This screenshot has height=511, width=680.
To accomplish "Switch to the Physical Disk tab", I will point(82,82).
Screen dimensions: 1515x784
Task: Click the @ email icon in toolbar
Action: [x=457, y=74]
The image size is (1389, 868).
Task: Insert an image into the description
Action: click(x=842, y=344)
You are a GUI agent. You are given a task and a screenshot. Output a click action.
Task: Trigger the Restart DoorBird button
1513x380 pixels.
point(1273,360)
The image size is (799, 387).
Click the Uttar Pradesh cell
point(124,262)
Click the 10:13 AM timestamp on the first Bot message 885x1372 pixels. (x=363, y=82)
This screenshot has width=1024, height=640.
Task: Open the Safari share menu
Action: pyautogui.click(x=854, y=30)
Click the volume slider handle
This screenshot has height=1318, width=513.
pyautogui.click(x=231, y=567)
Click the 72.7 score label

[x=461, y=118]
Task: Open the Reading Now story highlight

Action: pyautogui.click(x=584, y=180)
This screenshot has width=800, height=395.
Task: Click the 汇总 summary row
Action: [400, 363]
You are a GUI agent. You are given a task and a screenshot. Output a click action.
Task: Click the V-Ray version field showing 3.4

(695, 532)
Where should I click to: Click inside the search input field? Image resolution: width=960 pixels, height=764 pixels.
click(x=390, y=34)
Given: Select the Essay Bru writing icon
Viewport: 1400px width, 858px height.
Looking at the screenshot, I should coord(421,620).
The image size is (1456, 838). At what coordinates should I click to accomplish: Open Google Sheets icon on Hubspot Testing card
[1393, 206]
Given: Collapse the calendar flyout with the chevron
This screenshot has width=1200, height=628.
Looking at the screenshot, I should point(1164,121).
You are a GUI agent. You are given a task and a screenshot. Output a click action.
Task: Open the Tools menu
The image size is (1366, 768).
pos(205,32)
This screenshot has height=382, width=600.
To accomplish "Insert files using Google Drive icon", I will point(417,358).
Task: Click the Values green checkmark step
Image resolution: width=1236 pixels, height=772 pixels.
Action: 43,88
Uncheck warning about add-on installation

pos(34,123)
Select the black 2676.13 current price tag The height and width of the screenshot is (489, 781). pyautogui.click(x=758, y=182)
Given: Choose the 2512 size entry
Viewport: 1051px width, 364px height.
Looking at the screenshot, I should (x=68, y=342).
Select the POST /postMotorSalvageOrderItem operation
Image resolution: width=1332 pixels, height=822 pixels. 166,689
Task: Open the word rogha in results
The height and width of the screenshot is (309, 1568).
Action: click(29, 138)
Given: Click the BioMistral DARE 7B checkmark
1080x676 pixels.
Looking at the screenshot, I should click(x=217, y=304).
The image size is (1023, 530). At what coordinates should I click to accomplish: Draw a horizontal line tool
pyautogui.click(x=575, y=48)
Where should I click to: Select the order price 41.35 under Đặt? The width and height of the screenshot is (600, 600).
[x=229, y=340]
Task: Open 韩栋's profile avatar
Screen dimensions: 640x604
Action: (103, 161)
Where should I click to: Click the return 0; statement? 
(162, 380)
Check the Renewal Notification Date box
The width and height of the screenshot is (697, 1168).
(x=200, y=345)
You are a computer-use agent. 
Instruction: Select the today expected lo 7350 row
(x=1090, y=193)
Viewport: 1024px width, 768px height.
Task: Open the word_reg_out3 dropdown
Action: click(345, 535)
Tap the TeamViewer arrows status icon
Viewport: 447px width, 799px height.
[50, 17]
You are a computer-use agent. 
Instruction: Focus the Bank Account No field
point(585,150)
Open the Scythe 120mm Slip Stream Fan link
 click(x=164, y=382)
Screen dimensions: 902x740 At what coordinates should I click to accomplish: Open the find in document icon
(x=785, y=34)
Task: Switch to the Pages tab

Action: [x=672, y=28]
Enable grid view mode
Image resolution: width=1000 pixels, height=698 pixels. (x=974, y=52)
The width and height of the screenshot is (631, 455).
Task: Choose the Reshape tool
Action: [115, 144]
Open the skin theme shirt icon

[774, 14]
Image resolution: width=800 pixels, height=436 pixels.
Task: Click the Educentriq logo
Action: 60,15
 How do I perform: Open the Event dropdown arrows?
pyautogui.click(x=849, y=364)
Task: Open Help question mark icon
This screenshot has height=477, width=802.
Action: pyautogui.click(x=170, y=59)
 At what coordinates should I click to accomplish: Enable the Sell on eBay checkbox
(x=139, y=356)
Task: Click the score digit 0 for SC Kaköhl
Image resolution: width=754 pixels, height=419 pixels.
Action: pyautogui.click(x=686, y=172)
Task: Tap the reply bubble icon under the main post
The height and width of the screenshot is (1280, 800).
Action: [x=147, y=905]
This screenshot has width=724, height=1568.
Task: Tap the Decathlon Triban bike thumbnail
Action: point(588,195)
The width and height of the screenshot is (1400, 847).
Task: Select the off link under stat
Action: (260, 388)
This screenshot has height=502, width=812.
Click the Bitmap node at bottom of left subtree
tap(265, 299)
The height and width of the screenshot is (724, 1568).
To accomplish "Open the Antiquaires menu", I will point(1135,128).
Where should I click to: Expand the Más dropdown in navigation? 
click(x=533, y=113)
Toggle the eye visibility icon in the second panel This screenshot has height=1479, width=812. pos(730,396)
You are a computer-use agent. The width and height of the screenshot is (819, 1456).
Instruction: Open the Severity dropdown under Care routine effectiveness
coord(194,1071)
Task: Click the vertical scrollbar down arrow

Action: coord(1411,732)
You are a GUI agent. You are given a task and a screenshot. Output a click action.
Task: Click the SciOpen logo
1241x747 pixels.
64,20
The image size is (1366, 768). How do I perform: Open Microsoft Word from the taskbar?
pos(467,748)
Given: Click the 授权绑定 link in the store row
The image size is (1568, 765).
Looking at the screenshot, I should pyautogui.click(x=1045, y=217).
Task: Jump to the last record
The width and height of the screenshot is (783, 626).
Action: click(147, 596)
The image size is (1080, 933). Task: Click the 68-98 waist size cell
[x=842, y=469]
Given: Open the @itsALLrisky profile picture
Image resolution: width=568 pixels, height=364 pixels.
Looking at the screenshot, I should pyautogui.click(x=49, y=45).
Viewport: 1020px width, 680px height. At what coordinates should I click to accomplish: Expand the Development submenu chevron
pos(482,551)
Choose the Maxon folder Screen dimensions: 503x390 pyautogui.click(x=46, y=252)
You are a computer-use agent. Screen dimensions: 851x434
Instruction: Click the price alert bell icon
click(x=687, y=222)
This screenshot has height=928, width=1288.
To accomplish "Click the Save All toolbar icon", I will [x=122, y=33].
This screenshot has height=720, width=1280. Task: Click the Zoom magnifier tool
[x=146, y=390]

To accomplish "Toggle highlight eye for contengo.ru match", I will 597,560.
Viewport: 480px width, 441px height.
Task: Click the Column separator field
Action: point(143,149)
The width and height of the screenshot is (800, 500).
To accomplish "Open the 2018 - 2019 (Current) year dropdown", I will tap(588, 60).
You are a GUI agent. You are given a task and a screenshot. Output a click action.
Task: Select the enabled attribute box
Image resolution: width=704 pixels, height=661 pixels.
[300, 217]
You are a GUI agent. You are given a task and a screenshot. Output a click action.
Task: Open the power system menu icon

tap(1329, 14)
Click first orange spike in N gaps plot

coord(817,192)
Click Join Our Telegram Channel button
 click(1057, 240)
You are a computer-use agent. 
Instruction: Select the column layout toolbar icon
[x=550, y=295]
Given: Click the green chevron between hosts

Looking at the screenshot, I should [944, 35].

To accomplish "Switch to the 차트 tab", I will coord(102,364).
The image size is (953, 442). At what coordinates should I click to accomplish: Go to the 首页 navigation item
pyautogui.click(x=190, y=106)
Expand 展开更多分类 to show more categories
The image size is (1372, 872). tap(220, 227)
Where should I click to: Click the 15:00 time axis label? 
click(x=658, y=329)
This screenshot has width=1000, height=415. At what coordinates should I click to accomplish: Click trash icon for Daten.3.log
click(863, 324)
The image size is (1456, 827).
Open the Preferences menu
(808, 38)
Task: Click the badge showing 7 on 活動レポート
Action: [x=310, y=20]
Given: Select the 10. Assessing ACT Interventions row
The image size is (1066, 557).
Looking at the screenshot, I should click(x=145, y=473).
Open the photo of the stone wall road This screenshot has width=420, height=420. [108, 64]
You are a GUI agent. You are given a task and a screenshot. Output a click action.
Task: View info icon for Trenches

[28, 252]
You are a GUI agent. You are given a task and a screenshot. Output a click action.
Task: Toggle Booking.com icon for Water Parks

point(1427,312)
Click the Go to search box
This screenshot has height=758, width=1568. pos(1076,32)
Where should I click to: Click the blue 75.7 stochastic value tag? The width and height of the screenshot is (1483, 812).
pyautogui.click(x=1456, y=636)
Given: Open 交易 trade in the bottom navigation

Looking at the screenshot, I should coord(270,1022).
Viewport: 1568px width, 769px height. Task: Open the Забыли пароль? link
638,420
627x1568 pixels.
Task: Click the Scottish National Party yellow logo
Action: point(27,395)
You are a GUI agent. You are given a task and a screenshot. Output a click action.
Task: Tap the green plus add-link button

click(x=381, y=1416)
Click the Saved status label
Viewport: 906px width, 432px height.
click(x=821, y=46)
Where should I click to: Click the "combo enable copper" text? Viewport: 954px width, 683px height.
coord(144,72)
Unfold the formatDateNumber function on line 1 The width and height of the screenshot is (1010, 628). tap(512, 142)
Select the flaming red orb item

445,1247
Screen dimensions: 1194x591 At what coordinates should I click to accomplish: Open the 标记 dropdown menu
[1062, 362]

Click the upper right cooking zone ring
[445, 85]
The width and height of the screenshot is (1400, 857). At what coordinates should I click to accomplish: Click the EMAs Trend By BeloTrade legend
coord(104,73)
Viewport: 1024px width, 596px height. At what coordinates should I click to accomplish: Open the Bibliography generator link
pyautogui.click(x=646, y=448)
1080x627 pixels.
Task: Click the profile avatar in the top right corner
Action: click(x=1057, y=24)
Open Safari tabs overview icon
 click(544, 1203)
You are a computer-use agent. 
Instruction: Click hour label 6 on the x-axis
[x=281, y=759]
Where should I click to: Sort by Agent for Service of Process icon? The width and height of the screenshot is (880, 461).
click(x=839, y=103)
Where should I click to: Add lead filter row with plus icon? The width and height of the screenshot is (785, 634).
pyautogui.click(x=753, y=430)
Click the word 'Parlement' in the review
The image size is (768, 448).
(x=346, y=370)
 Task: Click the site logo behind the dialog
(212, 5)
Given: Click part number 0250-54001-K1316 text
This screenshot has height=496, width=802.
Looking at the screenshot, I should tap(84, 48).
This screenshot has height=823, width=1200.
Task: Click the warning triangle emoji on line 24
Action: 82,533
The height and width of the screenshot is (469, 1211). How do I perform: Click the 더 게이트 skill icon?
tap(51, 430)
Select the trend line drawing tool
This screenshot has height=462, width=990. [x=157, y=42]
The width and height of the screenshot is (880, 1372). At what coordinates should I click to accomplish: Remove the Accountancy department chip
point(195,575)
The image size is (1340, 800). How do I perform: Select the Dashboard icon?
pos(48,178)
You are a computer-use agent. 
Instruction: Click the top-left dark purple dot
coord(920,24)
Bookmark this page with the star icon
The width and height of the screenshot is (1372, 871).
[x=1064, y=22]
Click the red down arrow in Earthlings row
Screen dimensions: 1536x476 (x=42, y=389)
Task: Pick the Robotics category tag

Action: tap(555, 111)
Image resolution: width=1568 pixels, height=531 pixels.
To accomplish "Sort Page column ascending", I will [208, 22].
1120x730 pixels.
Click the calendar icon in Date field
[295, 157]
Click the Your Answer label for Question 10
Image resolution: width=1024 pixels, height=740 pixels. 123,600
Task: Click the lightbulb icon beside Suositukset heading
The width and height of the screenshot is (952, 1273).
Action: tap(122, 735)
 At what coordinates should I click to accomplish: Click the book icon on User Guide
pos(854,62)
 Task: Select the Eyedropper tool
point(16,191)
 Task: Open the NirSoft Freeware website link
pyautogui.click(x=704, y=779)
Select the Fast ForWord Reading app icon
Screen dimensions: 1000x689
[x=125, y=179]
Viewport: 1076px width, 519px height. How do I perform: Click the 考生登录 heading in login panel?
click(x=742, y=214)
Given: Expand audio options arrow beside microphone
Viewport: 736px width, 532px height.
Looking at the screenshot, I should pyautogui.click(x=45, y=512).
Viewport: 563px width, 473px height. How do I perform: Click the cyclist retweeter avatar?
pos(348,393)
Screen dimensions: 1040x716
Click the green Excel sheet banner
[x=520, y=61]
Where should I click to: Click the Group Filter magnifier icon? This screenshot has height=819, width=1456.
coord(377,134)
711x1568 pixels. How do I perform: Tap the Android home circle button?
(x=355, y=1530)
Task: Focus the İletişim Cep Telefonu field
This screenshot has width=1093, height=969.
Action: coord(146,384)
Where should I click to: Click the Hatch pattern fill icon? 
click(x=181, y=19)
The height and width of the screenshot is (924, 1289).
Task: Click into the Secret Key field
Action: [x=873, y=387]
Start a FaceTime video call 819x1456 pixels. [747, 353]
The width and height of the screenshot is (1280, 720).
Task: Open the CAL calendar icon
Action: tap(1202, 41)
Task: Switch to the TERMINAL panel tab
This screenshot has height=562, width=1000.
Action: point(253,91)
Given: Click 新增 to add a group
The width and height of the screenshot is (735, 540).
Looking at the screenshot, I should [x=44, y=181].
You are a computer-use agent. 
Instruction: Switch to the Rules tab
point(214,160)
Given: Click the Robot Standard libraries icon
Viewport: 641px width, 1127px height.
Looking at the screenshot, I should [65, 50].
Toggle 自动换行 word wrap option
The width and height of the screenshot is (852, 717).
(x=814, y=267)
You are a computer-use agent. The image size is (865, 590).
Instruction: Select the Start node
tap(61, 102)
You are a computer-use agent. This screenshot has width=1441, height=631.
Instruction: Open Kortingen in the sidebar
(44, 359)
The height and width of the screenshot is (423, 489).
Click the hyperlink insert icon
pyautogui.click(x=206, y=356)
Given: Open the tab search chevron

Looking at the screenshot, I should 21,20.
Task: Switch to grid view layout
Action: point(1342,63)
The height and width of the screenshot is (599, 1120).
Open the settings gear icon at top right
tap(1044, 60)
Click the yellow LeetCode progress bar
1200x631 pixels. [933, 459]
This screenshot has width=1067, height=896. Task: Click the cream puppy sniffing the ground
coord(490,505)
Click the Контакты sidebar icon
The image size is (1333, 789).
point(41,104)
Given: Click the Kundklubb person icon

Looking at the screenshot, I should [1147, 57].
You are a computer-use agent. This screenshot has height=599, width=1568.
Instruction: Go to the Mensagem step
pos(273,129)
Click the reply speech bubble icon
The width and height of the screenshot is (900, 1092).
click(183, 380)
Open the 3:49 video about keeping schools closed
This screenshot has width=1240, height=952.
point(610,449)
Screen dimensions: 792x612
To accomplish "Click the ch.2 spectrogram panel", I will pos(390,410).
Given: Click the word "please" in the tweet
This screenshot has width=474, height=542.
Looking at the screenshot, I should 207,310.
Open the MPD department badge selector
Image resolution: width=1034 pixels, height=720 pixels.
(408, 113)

# ACTION ITEM
Go through the lines of the material, counting those with the word "checkmark"; afterward give only the total.

# ANSWER BELOW
2